Task description: Any image found in the entries is to be skipped; the rest is returned word for word.

The data:
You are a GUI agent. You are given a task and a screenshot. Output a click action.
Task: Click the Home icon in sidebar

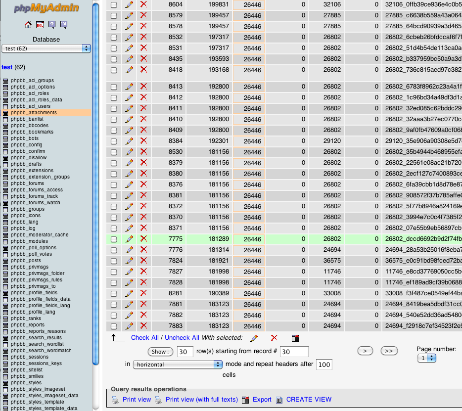tap(28, 25)
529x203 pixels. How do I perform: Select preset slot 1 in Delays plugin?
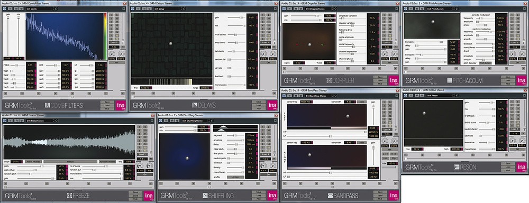click(263, 15)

Solution to this task:
You are a GUI agent. You are given a task and a screenshot. Output a click action.
Task: Click the Home icon in sidebar

tap(28, 25)
529x203 pixels. How do I perform: Select preset slot 1 in Delays plugin?
click(263, 15)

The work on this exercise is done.